Samenvatting Ontwikkelingspsychologie
Hst 1: Een inleiding in de ontwikkeling van het kind
Ontwikkelingsdeskundigen kijken op allerlei manieren naar hoe ons gedrag wordt beïnvloed door de
biologische erfenis van onze ouders en door de omgeving waarin we leven. Hoewel de specialisten
zich op verschillende aspecten richten, hebben ze één ding gemeen: ze zijn geïnteresseerd in de groei
en de veranderingen die een kind in zijn jeugd en zijn adolescentie doormaakt. Doel = bijdragen aan
een beter leven voor kinderen.
1.1 Een oriëntatie op de ontwikkelingspsychologie
Ontwikkelingspsychologie = de ws studie naar patronen van groei, verandering en stabiliteit vanaf de
conceptie tot aan de ouderdom. meest bezig met de periode van geboorte tm adolescentie, waarin
veranderingen elkaar het snelst opvolgen. Bij het bestuderen van groei, verandering en stabiliteit
kiest de ontw. psychologie voor de ws benadering. Ontw psychologie richt zich op de menselijke
ontwikkeling. Verschillende invalshoeken, maar alle beschouwen ontwikkeling als een continu
proces. En ze houden zich niet alleen bezig met hoe mensen groeien en veranderen, maar ook met
stabiliteit in het leven van kids, adolescenten en volwassenen.
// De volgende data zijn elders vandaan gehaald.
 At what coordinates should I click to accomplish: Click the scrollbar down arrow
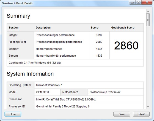pos(148,107)
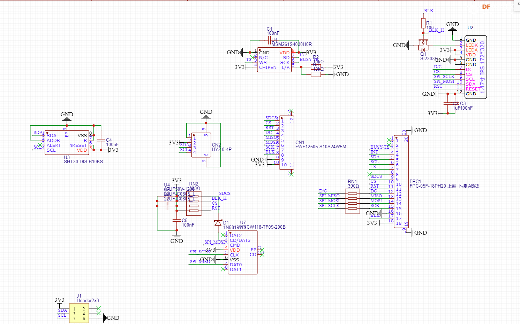Click the R3 10kΩ resistor symbol
Image resolution: width=520 pixels, height=324 pixels.
[x=316, y=74]
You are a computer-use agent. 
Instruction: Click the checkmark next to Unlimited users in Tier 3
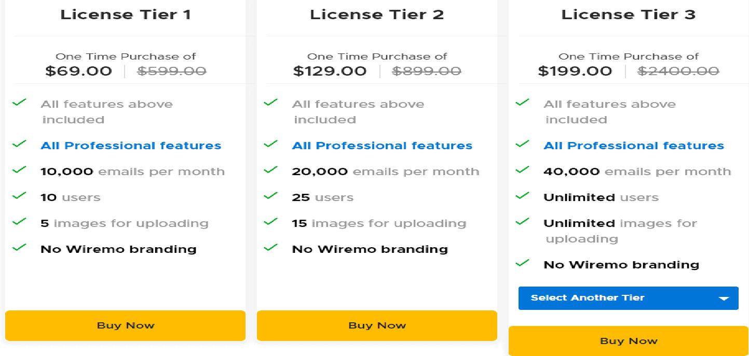(x=522, y=196)
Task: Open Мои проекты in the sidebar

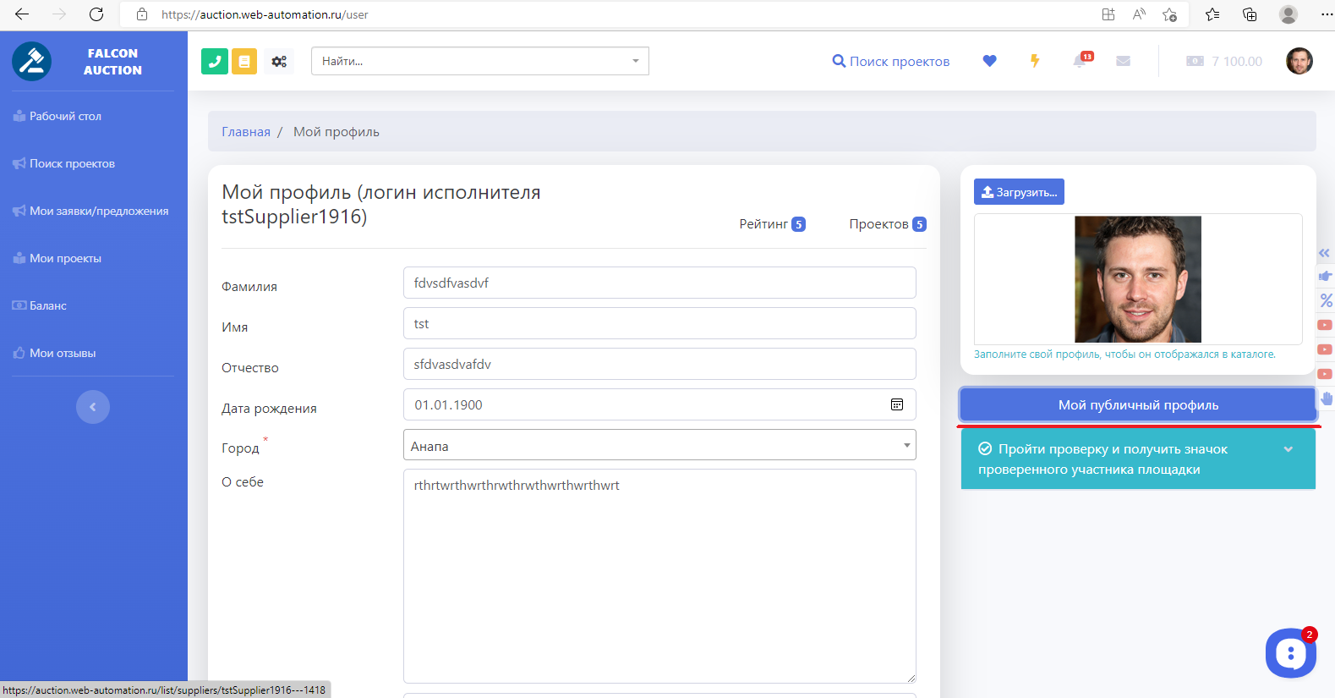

1.1.1 De reikwijdte van het vakgebied
Ontwikkelingspsychologen specialiseren zich meestal in een thema of leeftijdscategorie. 4 thema’s:
- fysieke ontw: invloed van het lichaam op ons gedrag. Focus op hersenen, zenuwstelsel,
spieren, zintuigen en behoefte aan eten/drinken/slaap.
- cognitieve ontw: hoe gedrag wordt beïnvloed door groei en verandering in de intellectuele
vermogens. Houden zich bezig met leren/geheugen/probleemoplossing/intelligentie.
- sociale ontw: manier waarop interacties van mensen en hun sociale relatie gedurende hun
leven groeien, veranderen en stabiel blijven.
- persoonlijkheidsontw: kijk naar stabiliteit en verandering in de eigenschappen die de ene
persoon vd andere onderscheiden
Leeftijdsindeling kinderen/jongeren:
- prenatale periode (van conceptie tot geboorte)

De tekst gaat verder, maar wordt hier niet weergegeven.